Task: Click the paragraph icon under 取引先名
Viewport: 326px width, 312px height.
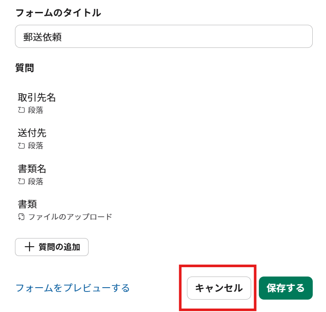Action: 21,110
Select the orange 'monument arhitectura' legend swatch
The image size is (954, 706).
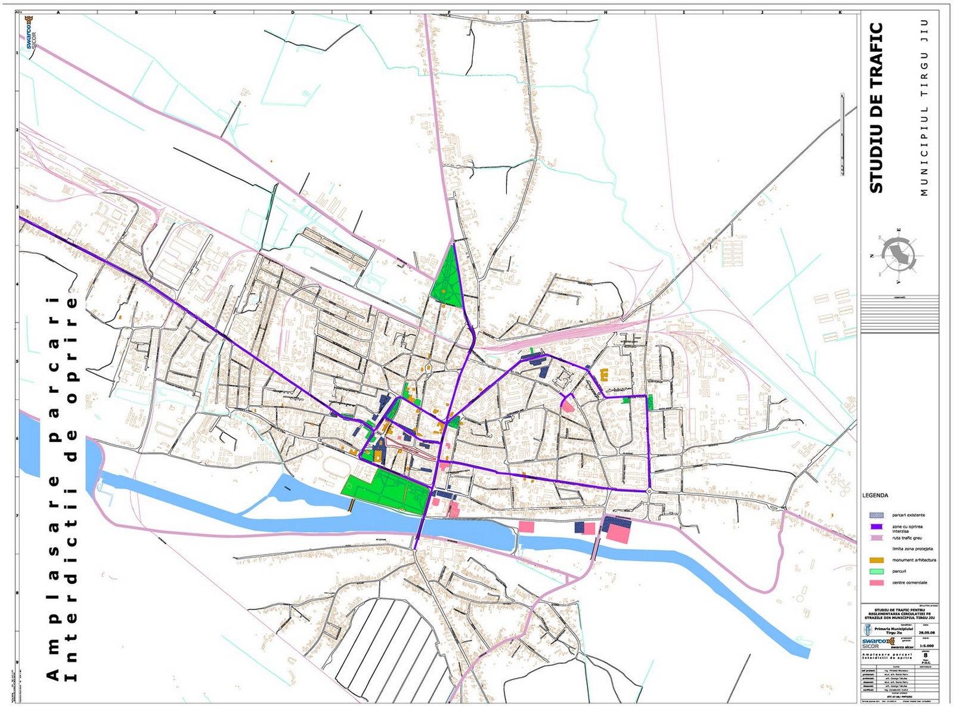(x=876, y=560)

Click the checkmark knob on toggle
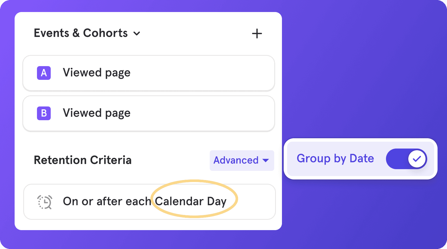(417, 159)
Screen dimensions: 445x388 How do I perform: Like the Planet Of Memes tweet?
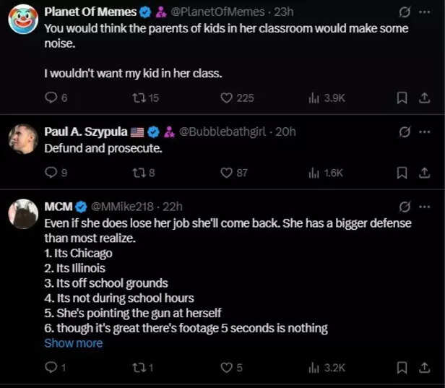click(226, 98)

++++++++

▶ [Task requirements]:
Excluding the pictures, reproduce every entry exactly as given.

▶ [Expected answer]:
Task: Click the paragraph icon under 取引先名
Viewport: 326px width, 312px height.
Action: 21,110
Select the orange 'monument arhitectura' legend swatch
The image size is (954, 706).
(x=876, y=560)

Click the checkmark knob on toggle
(417, 159)
Screen dimensions: 445x388 How do I perform: Like the Planet Of Memes tweet?
click(226, 98)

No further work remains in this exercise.